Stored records
------------------------
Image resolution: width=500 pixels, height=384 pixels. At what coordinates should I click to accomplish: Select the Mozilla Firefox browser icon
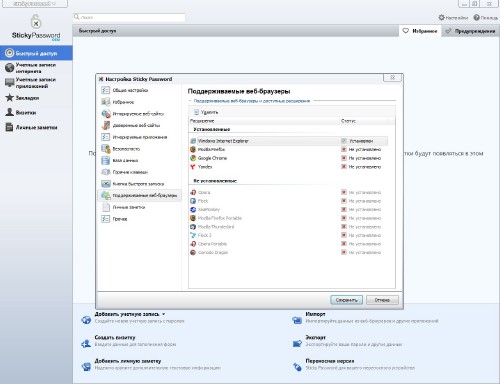click(x=193, y=149)
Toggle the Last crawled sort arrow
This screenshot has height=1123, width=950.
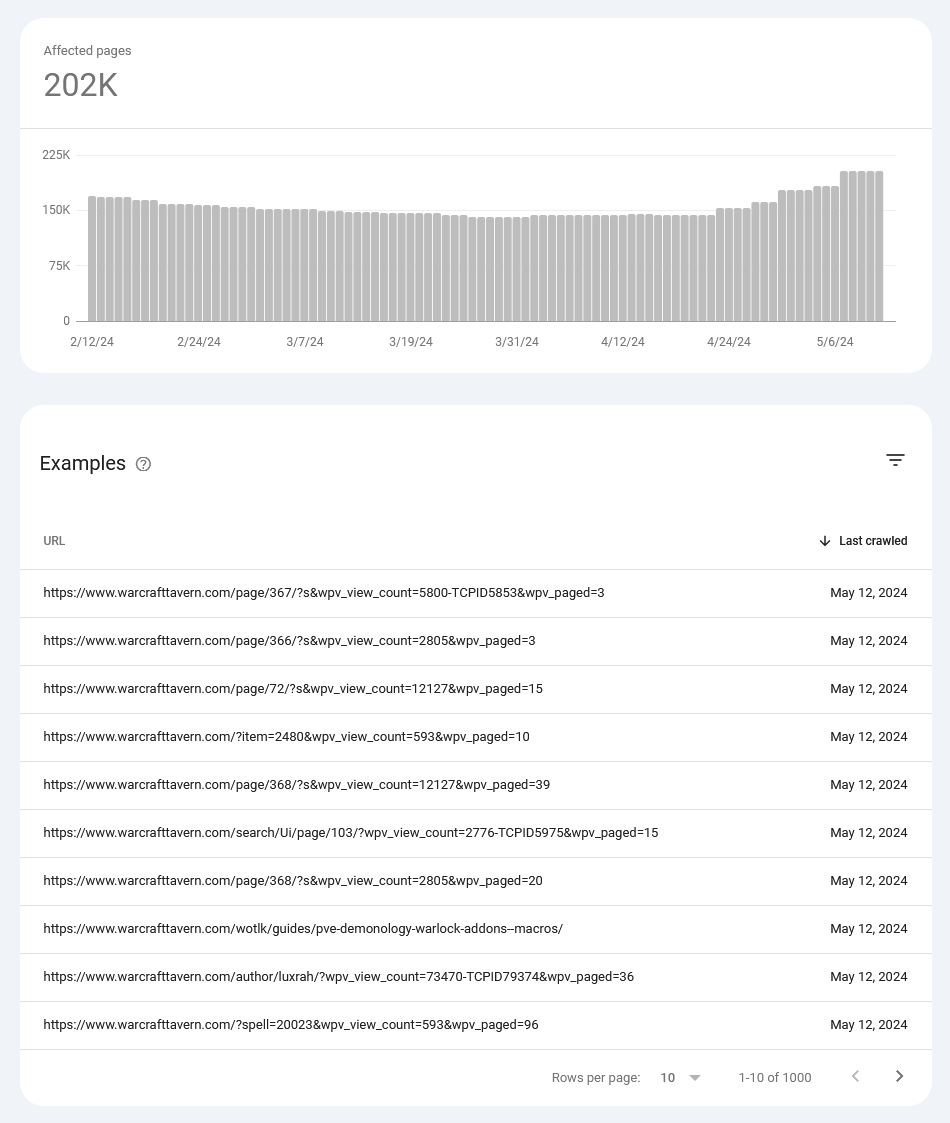tap(825, 541)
------------------------
Give back each entry verbatim but drop its pictures.

Task solution
Image resolution: width=500 pixels, height=384 pixels. At what coordinates should I click to accomplish: Select the Mozilla Firefox browser icon
click(x=193, y=149)
Toggle the Last crawled sort arrow
This screenshot has height=1123, width=950.
tap(825, 541)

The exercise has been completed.